Baca Juga: Husky CNOOC Madura Limited (HCML) Kaji Pengembangan CCS Di Lapangan BD

Misalnya saja pembangunan smelter Freeport di Gresik yang kelak sudah beroperasi dapat menambah penyerapan gas di Jawa Timur.

Tidak hanya itu, produsen gas juga berharap permintaan gas dapat maksimal dengan adanya Kawasan Industri Terpadu Batang (KITB) dan Kawasan Industri Kendal (KIK).

Penyebab lain penyerapan gas belum penuh ialah belum tersambungnya infrastruktur gas dari Jawa Timur ke Jawa Barat.

Dalam catatan ESDM, saat ini pemerintah telah membangun Pipa Cirebon Semarang (CISEM) Tahap I ruas Semarang-Batang yang menghubungkan aliran gas dari Jawa TImur sampai Jawa Tengah. Pipa ini untuk memenuhi kebutuhan Kawasan Ekonomi Khusus (KEK) Kendal yang diproyeksikan kebutuhan gasnya hingga 39,42 MMSCFD dari 26 perusahan di KEK Kendal hingga tahun 2026.

Kemudian di Kawasan Industri Terpadu Batang (KITB) diproyeksikan kebutuhan gasnya sebesar 25,83 MMSCFD dari 14 perusahaan di KITB Fase I hingga tahun 2028. Permintaan gas juga akan ada dari kawasan-kawasan industri lainnya di sepanjang pipa transmisi CISEM tahap I.

Namun untuk pembangunan pipa Cirebon Semarang ke  Tahap II (ruas Batang - Cirebon- Kandang Haur) sedang dalam proses yang akan menyambungkan infrastruktur gas ke Jawa Barat.

Meski penyerapan belum sesuai dengan produksinya, Redhata memastikan selalu memonitor performa sumur-sumur di lapangan ini.
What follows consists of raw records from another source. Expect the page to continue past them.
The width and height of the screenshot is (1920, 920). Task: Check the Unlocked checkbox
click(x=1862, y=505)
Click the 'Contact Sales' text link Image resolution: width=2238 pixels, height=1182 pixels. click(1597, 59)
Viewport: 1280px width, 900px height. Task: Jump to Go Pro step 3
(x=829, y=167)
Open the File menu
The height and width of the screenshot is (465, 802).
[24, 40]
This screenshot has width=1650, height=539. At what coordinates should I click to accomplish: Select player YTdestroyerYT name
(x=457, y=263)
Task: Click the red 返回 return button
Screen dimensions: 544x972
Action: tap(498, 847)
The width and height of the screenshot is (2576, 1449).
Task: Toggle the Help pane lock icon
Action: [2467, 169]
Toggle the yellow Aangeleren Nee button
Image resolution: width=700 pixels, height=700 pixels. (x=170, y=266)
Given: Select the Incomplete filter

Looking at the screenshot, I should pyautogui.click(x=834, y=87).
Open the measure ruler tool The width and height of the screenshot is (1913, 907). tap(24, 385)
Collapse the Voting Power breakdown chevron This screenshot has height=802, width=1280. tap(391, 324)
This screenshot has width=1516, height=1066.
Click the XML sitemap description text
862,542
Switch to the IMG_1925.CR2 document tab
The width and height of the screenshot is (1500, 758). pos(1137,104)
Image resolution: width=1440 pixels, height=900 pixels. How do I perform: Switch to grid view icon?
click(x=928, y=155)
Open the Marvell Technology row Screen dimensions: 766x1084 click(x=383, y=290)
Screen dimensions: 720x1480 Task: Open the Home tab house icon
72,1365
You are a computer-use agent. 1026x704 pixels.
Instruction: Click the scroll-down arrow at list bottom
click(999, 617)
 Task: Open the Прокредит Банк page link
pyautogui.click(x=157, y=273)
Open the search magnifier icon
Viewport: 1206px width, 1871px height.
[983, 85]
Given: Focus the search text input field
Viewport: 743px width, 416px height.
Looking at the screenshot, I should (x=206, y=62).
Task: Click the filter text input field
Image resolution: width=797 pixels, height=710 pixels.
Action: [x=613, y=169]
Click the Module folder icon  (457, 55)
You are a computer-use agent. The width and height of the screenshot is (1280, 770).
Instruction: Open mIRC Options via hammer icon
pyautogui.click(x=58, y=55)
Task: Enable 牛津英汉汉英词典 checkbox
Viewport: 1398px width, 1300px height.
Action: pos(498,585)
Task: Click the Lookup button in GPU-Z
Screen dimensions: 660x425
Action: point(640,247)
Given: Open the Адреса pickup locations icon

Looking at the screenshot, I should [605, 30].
Salah satu caranya dengan membuka sumur sesuai dengan kebutuhan buyer sehingga tidak membahayakan kualitas reservoar.

“Kami berusaha memakasimalkan sumur-sumur kami. Jadi kami maintain minimum opening untuk Lapangan BD,” ujarnya.

Baca Juga: Gandeng Kontraktor Migas Internasional, PGN Perkuat Ketahanan Pasokan Gas Bumi

Ke depannya, pengembangan lapangan migas di Madura Strait PSC akan semakin luas  dengan adanya rencana on stream di Lapangan MDK dan Lapangan MDF.

Di Lapangan MDK, saat ini prosesnya dalam persiapan EPCI (Engineering, Procurement, Construction and Installation) dan direncanakan produksi pada kuartal III 2024. Sedangkan untuk Lapangan MBF masih dalam FEED (Front End Engineering Design) untuk selanjutnya menuju tahap pengajuan POD (plan of development) yang rencananya akan onstream pada  kuartal IV 2025.

Dengan adanya pengembangan gas yang lebih masif di Madura Strait ini, diharapkan bisa memenuhi kebutuhan gas ketika produksi beberapa KKKS di Jawa Timur mulai mengalami penurunan (decline).

“Beberapa KKKS di Jawa Timur sudah mulai memasuki fase penurunan produksi. Jadi HCML bisa mengisi ruang itu. Harapannya ada beberapa industri yang akan tumbuh dalam 2-5 tahun ke depan,” tandasnya.